[WORK TASK]: Below are some records. Return exactly the lines from the one with "Instruction: Select the 全部 filter tab" to the one with "Expand the 112 Démolitions row", and nothing else.

++++ EXERCISE INPUT ++++

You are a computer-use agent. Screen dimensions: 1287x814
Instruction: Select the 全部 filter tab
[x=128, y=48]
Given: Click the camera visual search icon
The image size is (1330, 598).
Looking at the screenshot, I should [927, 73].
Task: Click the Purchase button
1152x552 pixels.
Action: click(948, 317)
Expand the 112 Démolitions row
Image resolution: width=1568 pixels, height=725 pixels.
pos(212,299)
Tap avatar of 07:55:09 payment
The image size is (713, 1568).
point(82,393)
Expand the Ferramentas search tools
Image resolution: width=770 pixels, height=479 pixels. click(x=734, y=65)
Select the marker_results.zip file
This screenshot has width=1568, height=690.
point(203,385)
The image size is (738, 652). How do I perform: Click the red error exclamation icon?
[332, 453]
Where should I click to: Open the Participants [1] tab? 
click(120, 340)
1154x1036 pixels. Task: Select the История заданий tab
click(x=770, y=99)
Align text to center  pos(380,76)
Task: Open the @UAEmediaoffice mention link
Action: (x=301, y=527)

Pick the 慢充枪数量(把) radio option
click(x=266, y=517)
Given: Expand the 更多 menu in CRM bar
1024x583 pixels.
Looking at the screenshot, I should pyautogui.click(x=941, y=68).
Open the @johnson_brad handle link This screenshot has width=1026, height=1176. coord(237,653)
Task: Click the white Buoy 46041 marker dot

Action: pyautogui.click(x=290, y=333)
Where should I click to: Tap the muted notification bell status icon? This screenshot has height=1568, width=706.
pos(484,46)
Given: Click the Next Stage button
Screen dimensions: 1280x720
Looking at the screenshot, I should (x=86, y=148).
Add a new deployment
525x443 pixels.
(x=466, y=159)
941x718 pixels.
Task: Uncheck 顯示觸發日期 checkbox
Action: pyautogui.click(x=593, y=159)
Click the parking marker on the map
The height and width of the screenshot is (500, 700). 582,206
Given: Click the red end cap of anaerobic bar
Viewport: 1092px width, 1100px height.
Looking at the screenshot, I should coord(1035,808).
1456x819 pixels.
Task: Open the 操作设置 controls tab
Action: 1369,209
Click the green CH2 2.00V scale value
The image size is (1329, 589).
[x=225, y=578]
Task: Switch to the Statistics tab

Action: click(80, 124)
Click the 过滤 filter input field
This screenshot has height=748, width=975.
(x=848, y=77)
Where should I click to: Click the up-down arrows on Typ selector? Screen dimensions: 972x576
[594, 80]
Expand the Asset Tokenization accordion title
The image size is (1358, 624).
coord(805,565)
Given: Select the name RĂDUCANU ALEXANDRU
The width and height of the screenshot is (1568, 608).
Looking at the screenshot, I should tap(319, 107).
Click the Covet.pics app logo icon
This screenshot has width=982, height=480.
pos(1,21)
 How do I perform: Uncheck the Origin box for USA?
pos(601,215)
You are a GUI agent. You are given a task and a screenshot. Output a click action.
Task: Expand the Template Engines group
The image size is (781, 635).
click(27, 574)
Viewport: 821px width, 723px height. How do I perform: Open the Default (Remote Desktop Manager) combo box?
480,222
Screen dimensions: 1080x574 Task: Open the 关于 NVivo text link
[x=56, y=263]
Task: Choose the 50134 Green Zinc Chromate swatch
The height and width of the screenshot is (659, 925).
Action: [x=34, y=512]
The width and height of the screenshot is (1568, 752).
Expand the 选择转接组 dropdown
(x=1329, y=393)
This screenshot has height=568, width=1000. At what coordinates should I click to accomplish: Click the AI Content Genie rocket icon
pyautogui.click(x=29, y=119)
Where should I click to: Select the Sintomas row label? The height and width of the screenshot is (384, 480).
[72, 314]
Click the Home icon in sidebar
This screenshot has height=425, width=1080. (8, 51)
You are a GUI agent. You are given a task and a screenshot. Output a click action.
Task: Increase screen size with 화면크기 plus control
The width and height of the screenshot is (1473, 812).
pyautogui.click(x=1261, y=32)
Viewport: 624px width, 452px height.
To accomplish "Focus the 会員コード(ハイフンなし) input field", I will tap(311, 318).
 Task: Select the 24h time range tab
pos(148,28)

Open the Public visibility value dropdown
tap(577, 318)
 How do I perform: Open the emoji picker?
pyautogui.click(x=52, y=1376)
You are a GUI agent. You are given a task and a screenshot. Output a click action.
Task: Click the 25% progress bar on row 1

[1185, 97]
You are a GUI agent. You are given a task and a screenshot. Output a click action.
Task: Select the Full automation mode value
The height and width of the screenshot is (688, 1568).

++++

[RESPONSE BOX]:
Instruction: Select the 全部 filter tab
[x=128, y=48]
Given: Click the camera visual search icon
The image size is (1330, 598).
Looking at the screenshot, I should [927, 73].
Task: Click the Purchase button
1152x552 pixels.
Action: click(948, 317)
Expand the 112 Démolitions row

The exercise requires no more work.